How to Use the Guide[edit | edit source]

First of all, let it be known that while the book is (necessarily) ordered linearly, you are by no means constrained to this ordering. Let your curiosity run wild! That being said, many of us like the structure that book provides, which each chapter coming after the next, so if you would like to read chapter by chapter, great, if you would like to skip around to what sounds interesting also great, but do not be surprised in either case if you run into many things that do not make sense upon a first read. This is where the guide comes in.
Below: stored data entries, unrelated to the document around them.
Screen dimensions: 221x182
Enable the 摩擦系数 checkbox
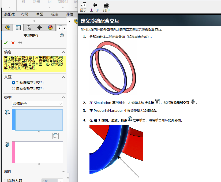[6, 181]
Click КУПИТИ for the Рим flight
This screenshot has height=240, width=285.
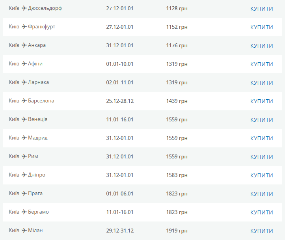tap(261, 157)
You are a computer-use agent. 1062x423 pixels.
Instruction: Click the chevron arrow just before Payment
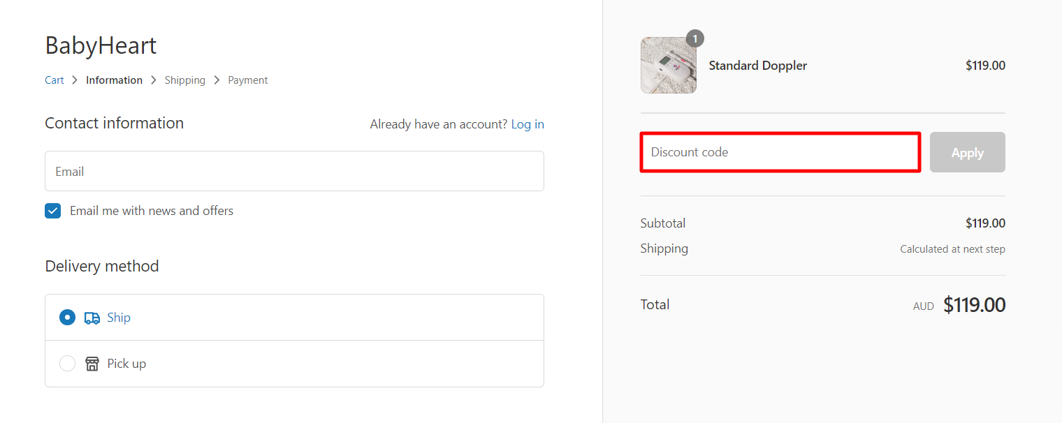pos(217,80)
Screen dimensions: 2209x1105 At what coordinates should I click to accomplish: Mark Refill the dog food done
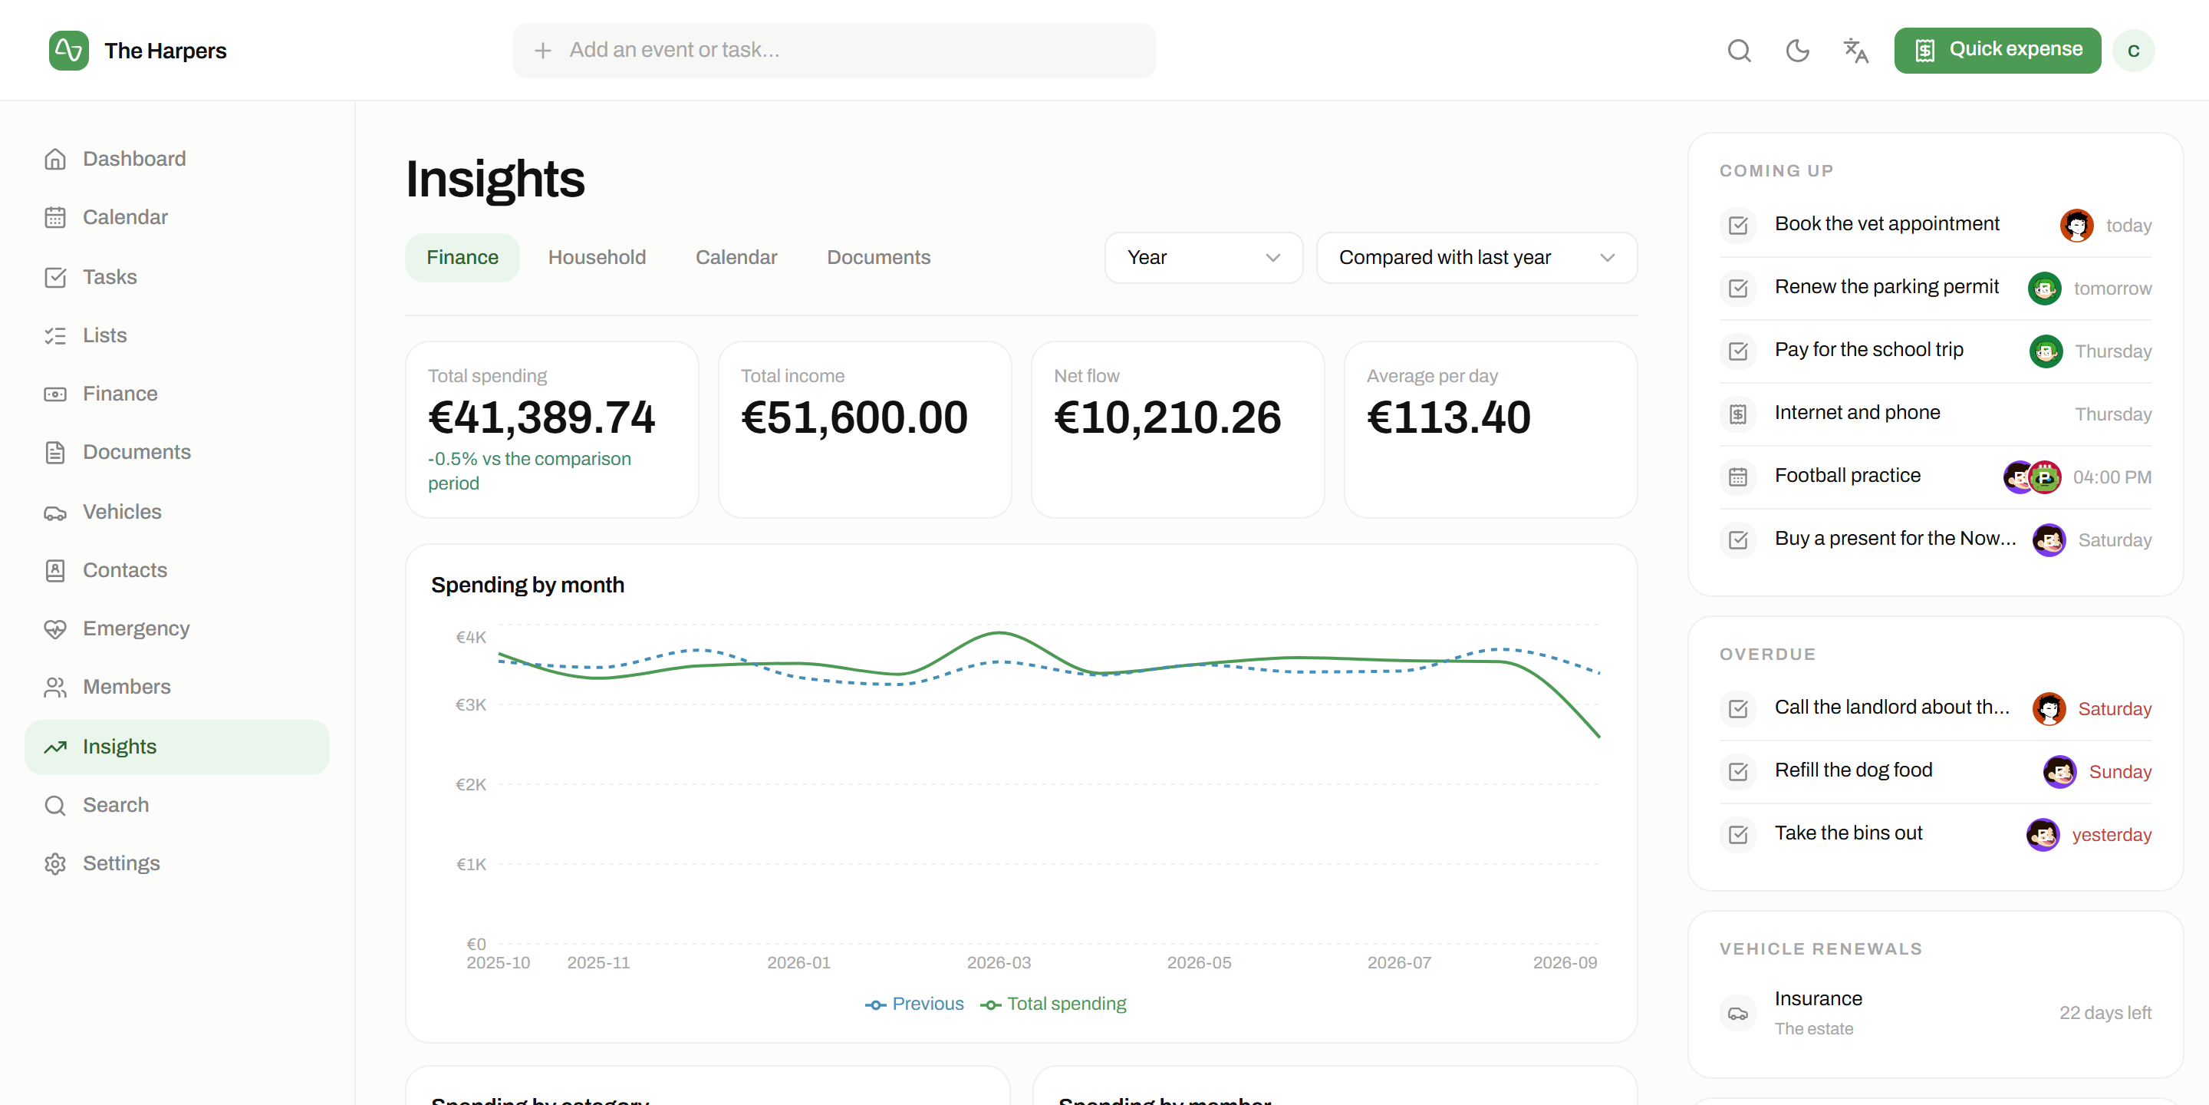tap(1737, 771)
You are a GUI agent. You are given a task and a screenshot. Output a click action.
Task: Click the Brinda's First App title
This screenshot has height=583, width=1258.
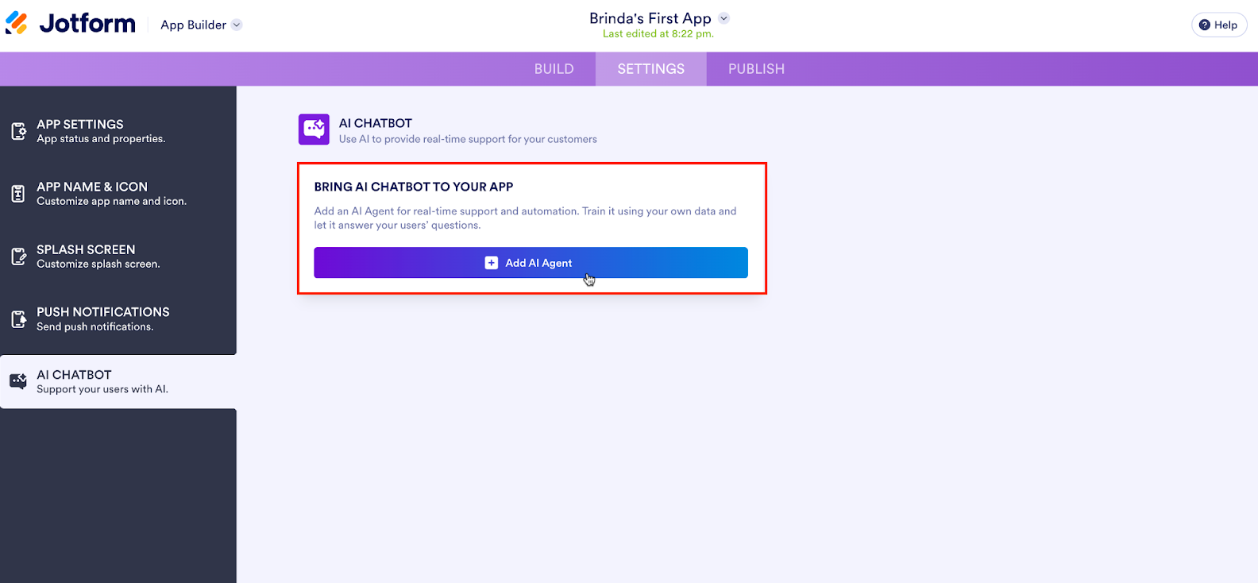pos(650,18)
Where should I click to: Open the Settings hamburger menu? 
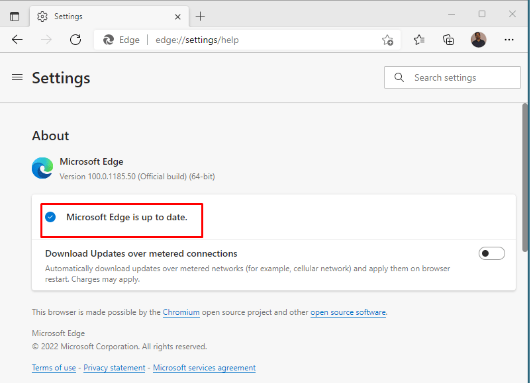click(17, 77)
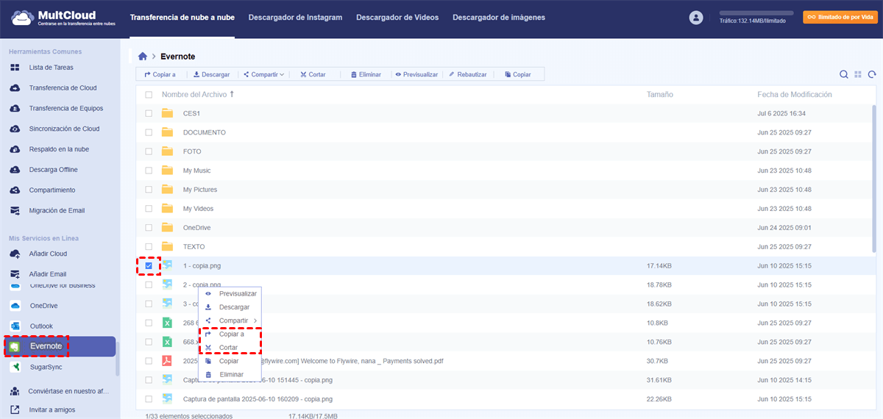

We have divided the guide into six sections:

  • Community Explanations
    • These are summaries of the key points in the chapter written by our community contributors. A quick way to review the contents of a chapter or just read an additional take on a given topic.
  • Preliminaries
    • Resources covering concepts that we recommend you have a firm grasp on before going into a chapter. Knowledge of concepts covered in previous chapters is assumed.
  • Essential
    • Resources which we strongly believe will solidify the most important concepts presented within the chapter.
  • Recommended
    • Resources which should be reviewed if a given concept in the chapter just didn't quite click.
  • Further Reading
    • Resources, often textbooks, which constitute the next steps to understanding the topics presented in the chapter at a deeper level.
  • Art

Common Failure Modes[edit | edit source]

While these guides are intended to be accessible, make no mistake: learning physics is extremely challenging. If you commit sufficiently to this journey, it is liable to become one of the most difficult undertakings in your life, it is also likely to be one of the most rewarding. Below are two failure modes that you should be aware of:

  1. Thinking that you understand something when you don't: Words like energy, quantum, and electromagnetic field are bandied about casually in conversation, but most people, if challenged, would not truly know what these things mean. It is absolutely fine to not understand something, but we are all quite good at convincing ourselves that we understand something that we don not. We are all excellent self-deceivers. To prevent this problem, it is important that you challenge your understanding with practice problems covering any topics that you believe that you understand to confirm that this is true. This will slow you down in the short term, but over the long term, it will prevent you from wasting massive amounts of time having to unlearn your mistakes. Remember, slow is fast and fast is slow.
  2. Giving Up and Burning Out: Physics is brutally unforgiving. If you're wrong, you're wrong, and you're going to be wrong a lot before you start being right. For this reason, it is important to remember that our current knowledge about physics and math has been built up by some of the most brilliant people in the world over the course of thousands of years. It is bound to take a substantial amount of time to learn even a fraction of what has been discovered. You are not "stupid" if something doesn't make sense to you over the course of days, weeks, months, or even years. Confusion is an experience that unites all people who have ever studied physics; confusion is the indicator that you still have room to grow! The trick is to dive deep enough into the subject that some things are unfamiliar, but not so far that everything is unfamiliar. This positions you to learn new things without battering your confidence to the extent that you burn out and give up.